Aim 1>
Answer these questions about the passage on shock testing of electronics:
(a) What three categories of prior art does it list?
(b) What type of test does it call representative of the most common mechanical shock test for electronics?
(c) Which patent does it give as an example of using tests on a trial-and-error basis?
Aim 2> Extend the passage on shock testing of electronics, picking up after its last sentence.

── Excerpted text

Testing with or without detailed finite element analysis support can be ended based on budget considerations without an adequate understanding of the product's real-life capabilities.
Prior art includes:
‘Test only’ methods
‘Detailed analysis only’ methods
Combined test/analysis methods
‘Test only’ methods suffer from lack of detailed information on all parts and don't define the risk for all possible failures. Drop tests are representative of the most common type of mechanical shock test for electronics. Drop tests are of means of defining a level of required ruggedness. With the increased use of electronics systems in rugged environments, as in military electronics in battlefields, there is a greater need to define mechanical shock capabilities. Prior art in the field of high mechanical shock of electronics is very limited, but since failures due to flexural response under mechanical shock will tend to occur at the same locations that fail under vibration, prior art in the vibration of electronics are the closest prior art references. References 1 and 2, U.S. Pat. Nos. 5,675,098 and 5,744,975, are examples where test only methods might be used. These test methods can be enhanced when supported by detailed analysis. U.S. Pat. Nos. 5,847,259 and 5,965,816 specifically include analysis of test results, but these analyses emphasize the statistical analysis of results of tests on many samples, not detailed analysis of the product being tested to understand the failure at the root cause level. U.S. Pat. No. 6,035,715 is an example of using test methods in a trial and error basis, using tests to cause repeated failures to increase capabilities by redesign to eliminate the weakest links.

────
── Provided material

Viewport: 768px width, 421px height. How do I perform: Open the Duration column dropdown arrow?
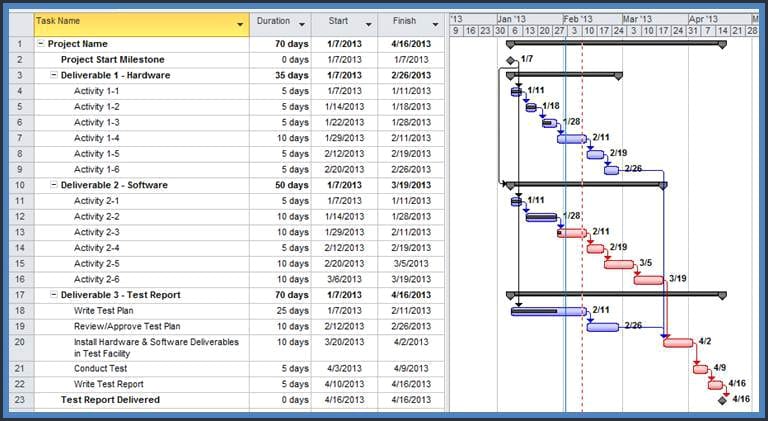300,23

────

Answer 1>
(a) ‘Test only’ methods, ‘detailed analysis only’ methods, and combined test/analysis methods.
(b) Drop tests.
(c) U.S. Pat. No. 6,035,715.

Answer 2>
Analysis only methods suffer from high error that is inherent in the parts used in electronic systems, but do provide information for all parts. However, the accuracy of the analysis for each part is unknown and creating analysis with an adequate margin to cover all error may be too conservative of a method in order to meet design requirements.
Combined test and analysis methods are the best means of obtaining an understanding of the electronic system, but prior art analysis methods were extremely expensive and the analysis methods required expertise not available at all organizations involved in development of electronic systems. U.S. Pat. No. 6,678,627 is an example of combined test and analysis methods as applied to fatigue failure under vibration. Fatigue failure occurs as a result repeated load cycles and failure occurs as a result of accumulation of damage. U.S. Pat. No. 6,678,627 does not address mechanical shock failure. Shock failure occurs under high stress above the material yield limits.
In order to develop a reliable product using prior art methods, designs had to be developed with margins capable of extapolating test/analysis results to cover configuration variations and inherent modeling error.

OBJECTS AND ADVANTAGES

The primary objective of the computer program and method presented is to understand the effects of mechanical shock on electronic products. Electronic products are exposed to mechanical shock, drop, handling shocks, impulses, etc. as part of normal life cycle conditions. This program and method addresses the modal response portion of stresses. Due to the stress peaks occurring at different instants in time, the individual modal responses can be considered individually. Contributions from other modes at the time of the peak, at the location of the highest stress can be expected to be small. However, the contributions of all modes can be evaluated.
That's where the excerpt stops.